When I was in grade four, my aunt and four cousins had moved into our house for a year and this particular year for Christmas my parents had gotten me a black and white Toys ‘R’ Us video camera. I spent all Christmas day playing around with it, and I eventually had come to the conclusion that I was going to invite each family member into my bedroom, one by one, and film them having an interview with me. For the last eleven years, each Christmas a video has been created and aired for the whole family right after Christmas dinner.
In my family, the Christmas video helps to unite and bring us together and has becomes a part of Christmas that we all look forward to each year. The video is broken down into two or sometime three segments. The first part is some kind of Christmas re-enactment of a popular culture reference. For example, one year we acted out “Twas the Night before Christmas”. Another year I compiled eight years of film and created a “Best of the Years” segment, where it began with a slide show of pictures of us revolving around Christmas throughout the years. After the slide show, I compiled funny answers to questions, or simply just contrasting how we started off with a black and white camera to a state of art camera. The second segment of the Christmas video is an interview portion, where questions are asked reflecting the past year, and what they wanted for Christmas this year. The last portion of the video is somewhat a new tradition over the past few years, where everyone is given a line from a song and I splice it all together to make our own version of the song. For example, last year we sang We Wish You a Merry Christmas, and another year we sang The 12 Day’s of Christmas.
One year my cousin Ryan was living in Whistler and did not come home for Christmas that year. We all decided that we would help bring Christmas to him, so we filmed the Christmas video two weeks early just so we could mail it to him to watch on Christmas. This year’s theme was we all had to dress up and pretend to be someone else in the family, and then our typical interview process. Even though Ryan was not with us that Christmas, the video made him feel as if he was and he did not get to miss out on everyone’s favourite part of Christmas.
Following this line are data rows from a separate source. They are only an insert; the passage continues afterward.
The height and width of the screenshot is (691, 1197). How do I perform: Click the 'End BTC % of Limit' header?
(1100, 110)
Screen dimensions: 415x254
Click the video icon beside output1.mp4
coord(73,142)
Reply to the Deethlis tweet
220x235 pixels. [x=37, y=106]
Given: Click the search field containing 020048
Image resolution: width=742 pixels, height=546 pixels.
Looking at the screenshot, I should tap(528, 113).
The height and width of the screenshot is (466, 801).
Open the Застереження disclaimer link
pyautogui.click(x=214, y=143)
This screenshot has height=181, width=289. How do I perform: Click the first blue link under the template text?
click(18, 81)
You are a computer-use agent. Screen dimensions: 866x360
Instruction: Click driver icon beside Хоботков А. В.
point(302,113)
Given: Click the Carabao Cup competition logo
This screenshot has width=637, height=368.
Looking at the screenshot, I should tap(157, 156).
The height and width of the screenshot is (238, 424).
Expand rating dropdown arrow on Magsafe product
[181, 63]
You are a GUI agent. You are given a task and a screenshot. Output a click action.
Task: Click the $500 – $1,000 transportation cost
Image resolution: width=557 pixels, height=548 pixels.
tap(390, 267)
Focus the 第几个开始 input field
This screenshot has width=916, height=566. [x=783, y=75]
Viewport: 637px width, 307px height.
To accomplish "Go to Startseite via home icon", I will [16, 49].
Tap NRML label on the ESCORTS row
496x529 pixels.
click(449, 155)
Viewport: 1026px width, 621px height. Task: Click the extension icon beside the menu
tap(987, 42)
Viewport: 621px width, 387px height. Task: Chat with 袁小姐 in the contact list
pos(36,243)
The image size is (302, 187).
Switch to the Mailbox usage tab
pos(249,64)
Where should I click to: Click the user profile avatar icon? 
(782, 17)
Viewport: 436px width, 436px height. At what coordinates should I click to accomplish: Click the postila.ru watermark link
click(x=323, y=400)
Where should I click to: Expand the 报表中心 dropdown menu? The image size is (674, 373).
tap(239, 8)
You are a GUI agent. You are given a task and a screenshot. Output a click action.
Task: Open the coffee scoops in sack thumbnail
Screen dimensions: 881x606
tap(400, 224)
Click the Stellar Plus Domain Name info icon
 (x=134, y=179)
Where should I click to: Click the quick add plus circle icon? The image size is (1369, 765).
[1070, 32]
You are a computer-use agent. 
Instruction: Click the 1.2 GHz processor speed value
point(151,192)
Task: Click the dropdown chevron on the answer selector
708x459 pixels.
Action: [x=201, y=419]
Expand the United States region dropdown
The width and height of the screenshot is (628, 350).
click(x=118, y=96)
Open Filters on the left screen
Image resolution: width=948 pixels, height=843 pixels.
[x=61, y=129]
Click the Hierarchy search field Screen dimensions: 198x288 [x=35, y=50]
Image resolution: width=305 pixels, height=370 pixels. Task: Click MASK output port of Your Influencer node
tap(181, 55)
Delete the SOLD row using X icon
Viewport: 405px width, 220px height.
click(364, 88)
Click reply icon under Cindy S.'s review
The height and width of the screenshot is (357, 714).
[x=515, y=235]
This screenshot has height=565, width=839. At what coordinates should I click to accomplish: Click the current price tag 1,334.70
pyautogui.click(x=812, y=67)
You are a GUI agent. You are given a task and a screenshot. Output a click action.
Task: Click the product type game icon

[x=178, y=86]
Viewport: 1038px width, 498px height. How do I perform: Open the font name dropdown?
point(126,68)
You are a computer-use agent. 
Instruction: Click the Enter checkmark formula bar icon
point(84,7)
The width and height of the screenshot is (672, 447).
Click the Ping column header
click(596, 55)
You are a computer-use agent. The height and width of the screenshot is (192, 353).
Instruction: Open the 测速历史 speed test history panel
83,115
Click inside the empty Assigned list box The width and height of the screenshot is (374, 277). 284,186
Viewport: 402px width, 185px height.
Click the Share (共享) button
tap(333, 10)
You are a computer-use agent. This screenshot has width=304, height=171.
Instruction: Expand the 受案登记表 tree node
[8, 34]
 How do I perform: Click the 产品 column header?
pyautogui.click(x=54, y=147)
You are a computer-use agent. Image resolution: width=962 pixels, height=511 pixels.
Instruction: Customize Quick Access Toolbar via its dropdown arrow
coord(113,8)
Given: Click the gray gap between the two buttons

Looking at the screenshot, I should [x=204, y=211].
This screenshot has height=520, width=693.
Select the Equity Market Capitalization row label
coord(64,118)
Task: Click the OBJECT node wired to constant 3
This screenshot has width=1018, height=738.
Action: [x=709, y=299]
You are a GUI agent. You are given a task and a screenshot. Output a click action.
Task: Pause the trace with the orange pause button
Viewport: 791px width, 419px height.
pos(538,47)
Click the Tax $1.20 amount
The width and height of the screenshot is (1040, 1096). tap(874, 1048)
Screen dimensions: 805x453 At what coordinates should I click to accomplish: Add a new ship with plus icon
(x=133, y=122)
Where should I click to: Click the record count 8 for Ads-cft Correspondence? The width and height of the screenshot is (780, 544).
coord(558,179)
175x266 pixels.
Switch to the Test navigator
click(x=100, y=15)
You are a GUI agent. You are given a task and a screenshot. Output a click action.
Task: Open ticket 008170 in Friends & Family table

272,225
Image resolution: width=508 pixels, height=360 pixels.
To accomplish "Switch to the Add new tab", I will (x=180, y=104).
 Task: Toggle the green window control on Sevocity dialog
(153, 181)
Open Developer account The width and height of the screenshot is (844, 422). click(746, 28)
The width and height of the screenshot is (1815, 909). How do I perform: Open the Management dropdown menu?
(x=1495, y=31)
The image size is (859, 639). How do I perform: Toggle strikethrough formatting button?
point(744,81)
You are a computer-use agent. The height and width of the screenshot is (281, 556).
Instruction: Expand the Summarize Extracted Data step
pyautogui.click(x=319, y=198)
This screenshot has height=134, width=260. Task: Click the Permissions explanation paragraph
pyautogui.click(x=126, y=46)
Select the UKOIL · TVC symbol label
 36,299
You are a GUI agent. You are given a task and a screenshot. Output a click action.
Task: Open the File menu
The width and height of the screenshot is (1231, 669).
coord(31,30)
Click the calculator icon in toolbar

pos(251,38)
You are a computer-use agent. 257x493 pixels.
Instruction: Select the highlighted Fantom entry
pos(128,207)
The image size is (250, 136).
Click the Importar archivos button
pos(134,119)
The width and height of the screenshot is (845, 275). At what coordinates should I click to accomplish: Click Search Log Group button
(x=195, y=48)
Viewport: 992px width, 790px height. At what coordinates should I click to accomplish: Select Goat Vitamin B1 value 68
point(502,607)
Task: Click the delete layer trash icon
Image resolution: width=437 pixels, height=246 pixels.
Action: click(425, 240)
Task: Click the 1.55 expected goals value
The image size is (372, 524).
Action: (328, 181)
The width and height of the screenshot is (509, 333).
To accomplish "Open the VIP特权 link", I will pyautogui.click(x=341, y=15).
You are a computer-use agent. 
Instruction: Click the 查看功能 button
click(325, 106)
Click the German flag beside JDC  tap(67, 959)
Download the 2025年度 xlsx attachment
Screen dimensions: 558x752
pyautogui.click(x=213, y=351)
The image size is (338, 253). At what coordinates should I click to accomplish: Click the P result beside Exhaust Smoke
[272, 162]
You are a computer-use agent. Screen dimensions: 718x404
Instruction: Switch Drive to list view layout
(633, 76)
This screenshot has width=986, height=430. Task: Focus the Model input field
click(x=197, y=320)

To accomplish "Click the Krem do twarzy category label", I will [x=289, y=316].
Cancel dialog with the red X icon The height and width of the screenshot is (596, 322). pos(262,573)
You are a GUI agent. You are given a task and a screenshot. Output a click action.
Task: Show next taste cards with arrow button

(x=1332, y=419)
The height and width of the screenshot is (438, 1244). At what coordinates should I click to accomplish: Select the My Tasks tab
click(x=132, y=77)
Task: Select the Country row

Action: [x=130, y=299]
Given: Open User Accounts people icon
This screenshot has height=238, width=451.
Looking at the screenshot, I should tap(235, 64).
Every year, the Christmas video has only improved from the years before, and each year everyone is trying to out do their last year’s performance. Throughout the years our technology has moved from the simple black and white Toys ‘R’ Us video camera, to an updated Toys ‘R’ Us colour camera, then this huge video camera my dad owned that I had to have attached to a VCR at all times in order to record. Then finally when I was in high school I bought myself a video camera that had the capabilities to attach to a computer and I could edit the Christmas video. This is when our Christmas videos were finally taken to the next level and anything became possible to recreate and have this professional finished look. After the video has been filmed, and Christmas dinner has been eaten; all seventeen of us pile into the family room to spend the next forty-five minutes sharing this time together as a family. This has become a yearly tradition like I said for the last eleven years and for my family, we look forward to the Christmas video over what Christmas presents we will be receiving that year. All it took was receiving a black and white video camera for Christmas one year to inspire my interest in filming and editing. This is one tradition that I don’t ever see disappearing within my family.